When Masai had to trade Melo, he and Josh made the decision they wanted to remain competitive and try an unconventional method to succeed in a small market. Instead of going the Cleveland route of getting picks in exchange for the player and heading back into the lottery, they dealt for a group of good players. The smart thing Masai did was he locked up all of those assets to very cap-friendly deals so when the new luxury tax kicks in next year and teams will have to start blowing up their rosters, Denver will be in great shape. The bad thing is they're limited in their ability to advance the roster. They can make moves similar to the Iguodala trade but they're obviously too good to be in the lottery. In one sense they appear worlds ahead of Cleveland, but with Kyrie Irving and Tristian Thompson as bases- they could be a title team if LeBron returns in 2015. It's just unlikely Denver will be able to add an A player, in a league where it seems to take 2-3 A players to win a title.
Simply put, the Nuggets are built for the regular season- in every sense. A deep roster of 9-10 guys plays very well over an 82-game grind. They play an up-tempo game and win a lot of home games simply based on scheduling as they catch teams coming into Denver who inevitably don't have the stamina to keep up that type of pace.

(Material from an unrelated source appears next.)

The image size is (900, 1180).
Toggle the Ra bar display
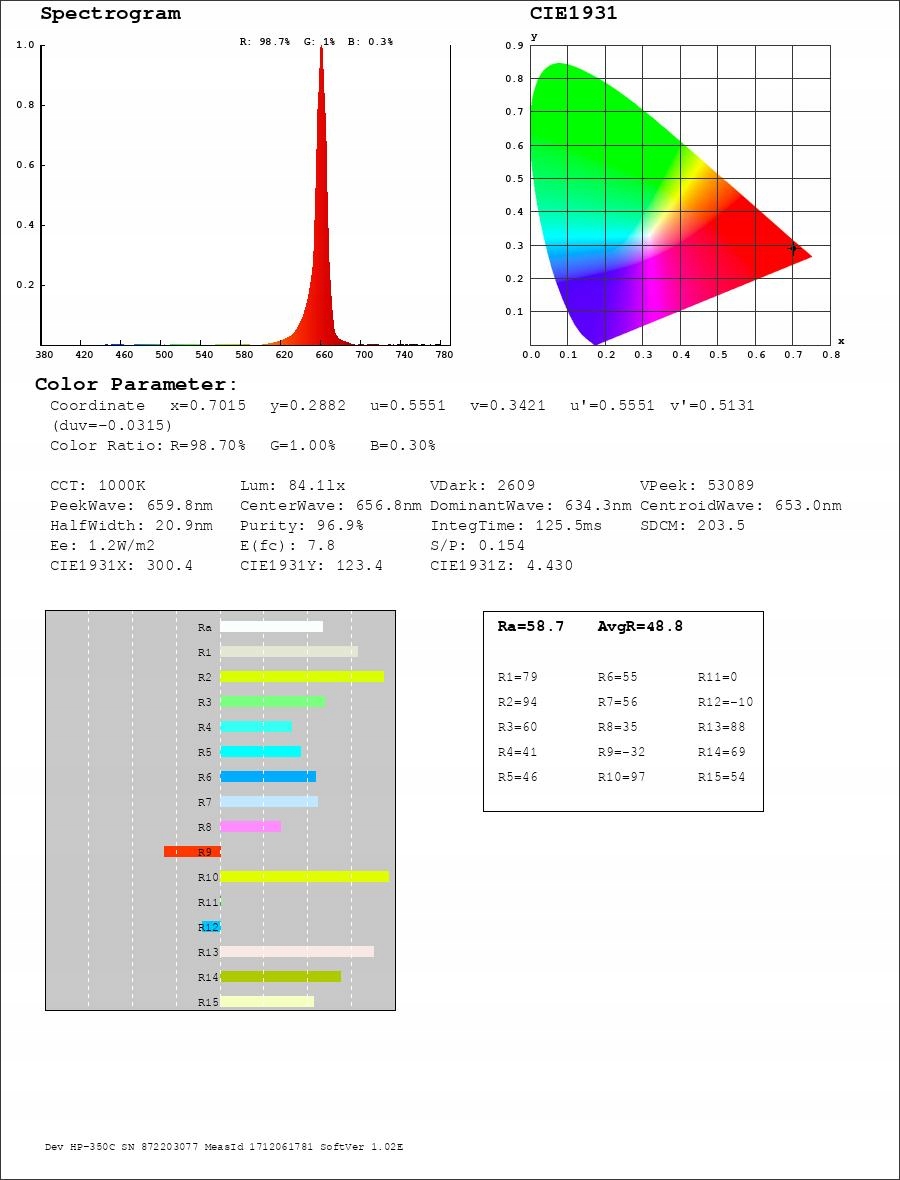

Problem is once you get into the playoffs, those strengths are weakened. It turns into a possession-by-possession grind in the half-court where fatigue is irrelevant and execution is key. That's where star players are so key, not only can you run plays for them but they get the benefit of the whistle. Until a player receives the respect of the officials as a star, it's tough to win in the playoffs. Sure Ty Lawson can continue getting better, but will referees give him the same benefit of the doubt they do LeBron or Durant?
That's what puts them in such a tough situation. I could see them winning 60 games next season, but I'm still not sure they can get out of the first round. That's a staggering statement in that I'm simply questioning their ability to win one round, not a championship. With that, they're a business and I respect Kroenke's desire to put out a competitive regular season product to fill seats and get playoff revenue versus taking a step back as a cellar dweller in hopes of landing a new franchise player. But it sucks for those wanting to see Denver win a championship.